** Opening Input for this task block **
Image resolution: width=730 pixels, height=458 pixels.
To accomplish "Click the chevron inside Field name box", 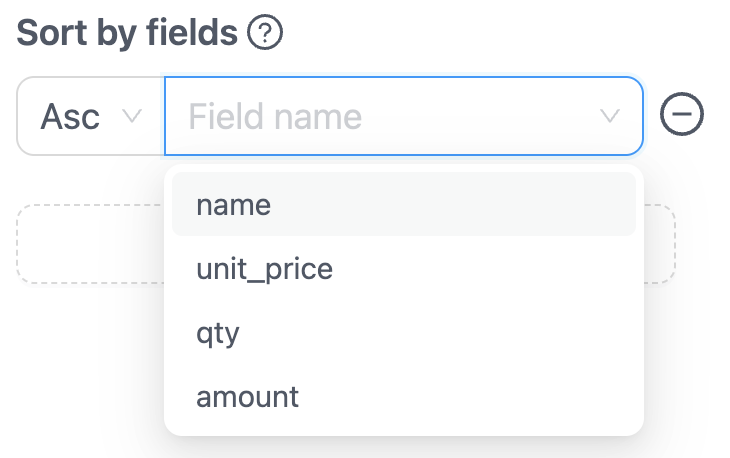I will pyautogui.click(x=610, y=117).
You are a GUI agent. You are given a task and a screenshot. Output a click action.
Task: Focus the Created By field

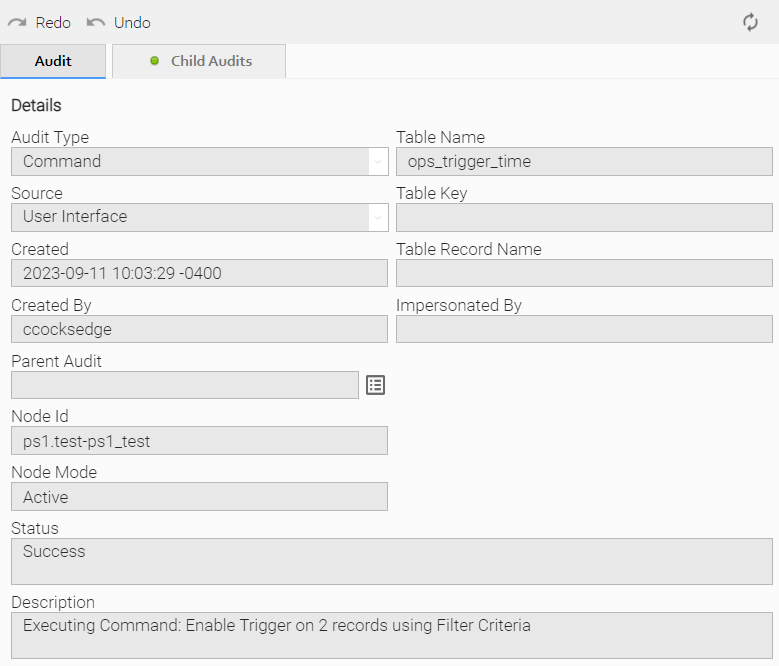click(199, 330)
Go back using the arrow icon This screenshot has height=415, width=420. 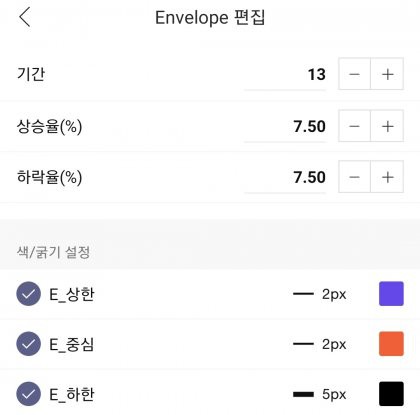[25, 17]
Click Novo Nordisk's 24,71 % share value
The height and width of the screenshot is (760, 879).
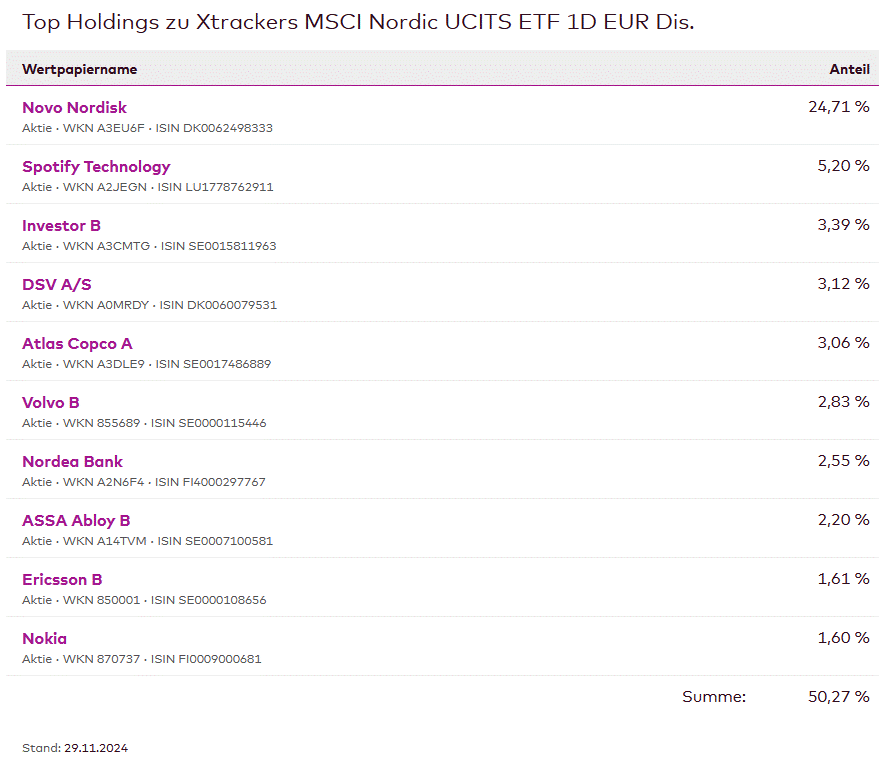pyautogui.click(x=838, y=106)
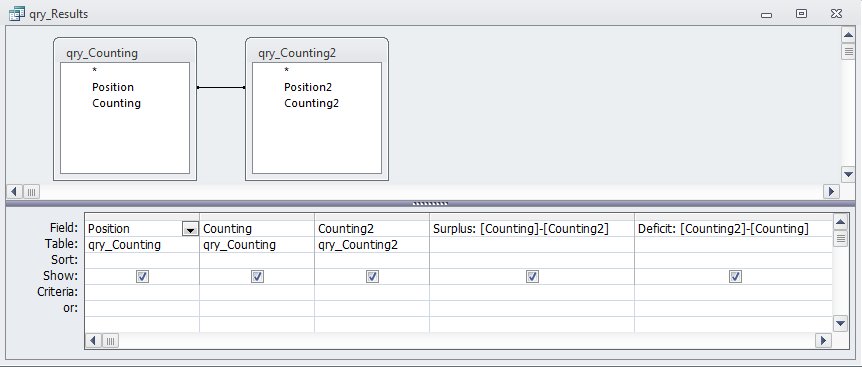The width and height of the screenshot is (862, 367).
Task: Toggle Show checkbox under Counting column
Action: (x=257, y=277)
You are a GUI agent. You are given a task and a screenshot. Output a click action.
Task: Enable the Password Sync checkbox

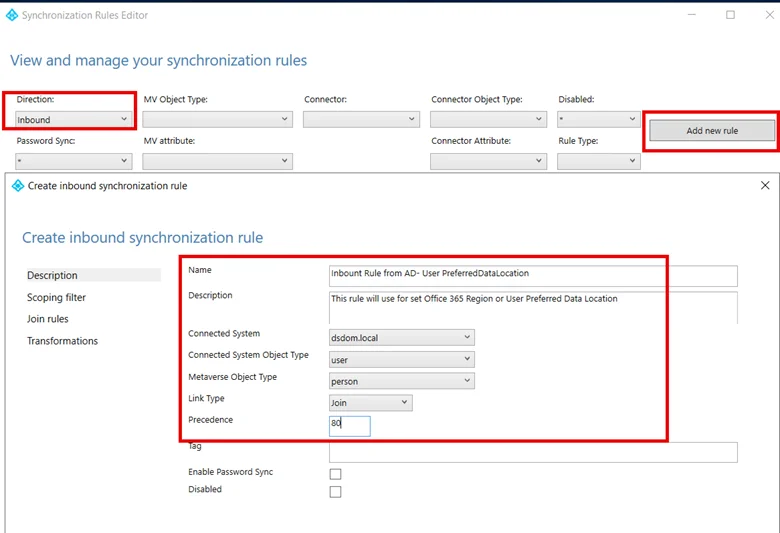(335, 474)
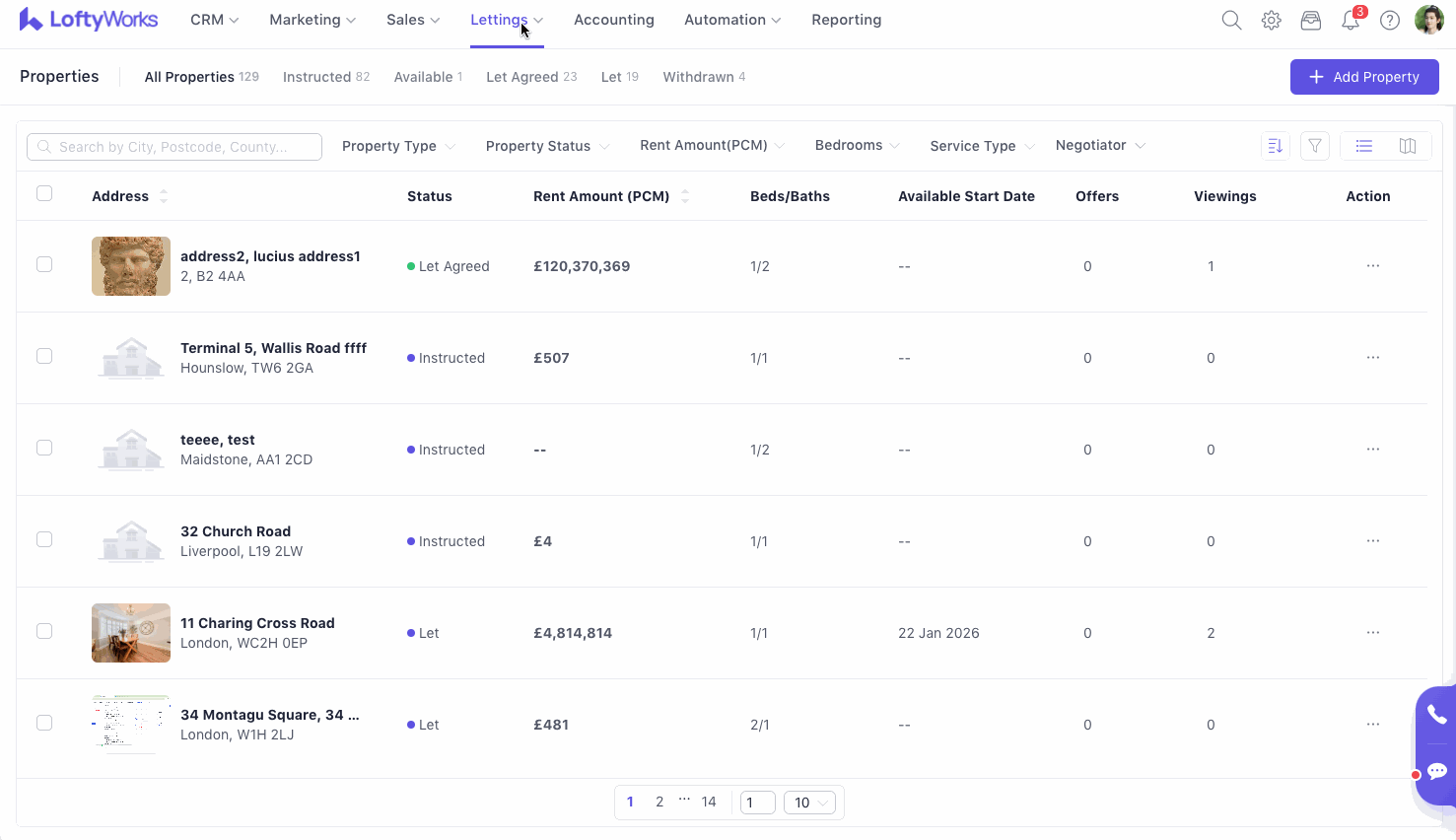
Task: Click the Add Property button
Action: pos(1363,77)
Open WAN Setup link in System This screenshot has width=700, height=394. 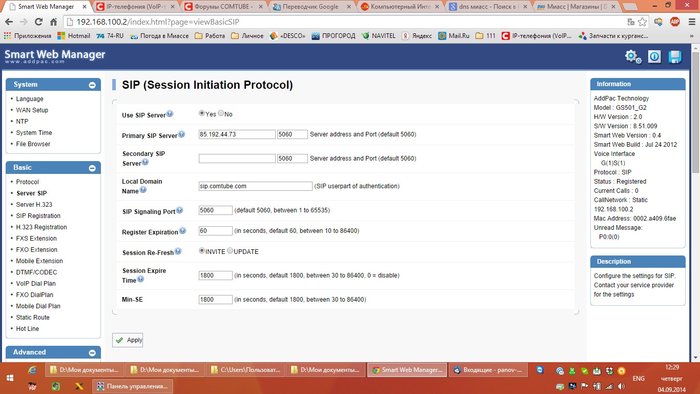pyautogui.click(x=32, y=110)
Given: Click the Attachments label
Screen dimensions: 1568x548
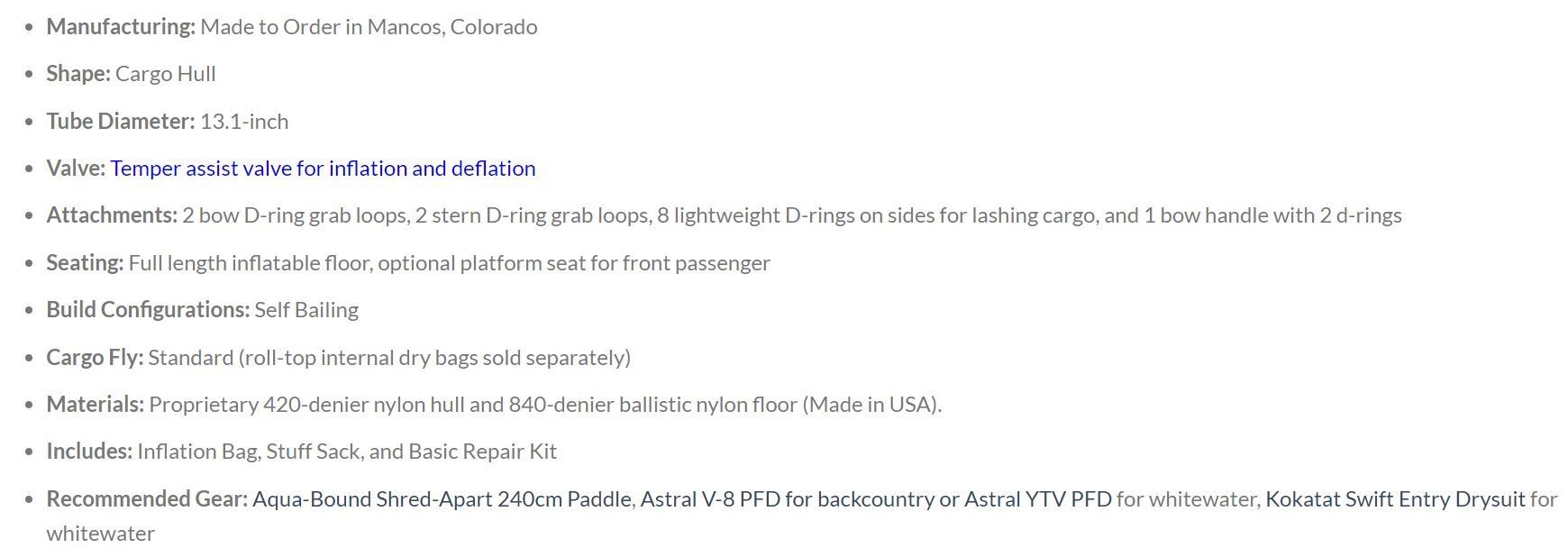Looking at the screenshot, I should click(x=112, y=215).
** Closing Input for this task block **
» About this task
The exact lines from the one containing "Given: Click the Attachments label" through the end of the data are to be copied, with both ends kept and pictures left out.

» Solution to this task
Given: Click the Attachments label
Screen dimensions: 1568x548
Looking at the screenshot, I should click(x=112, y=215).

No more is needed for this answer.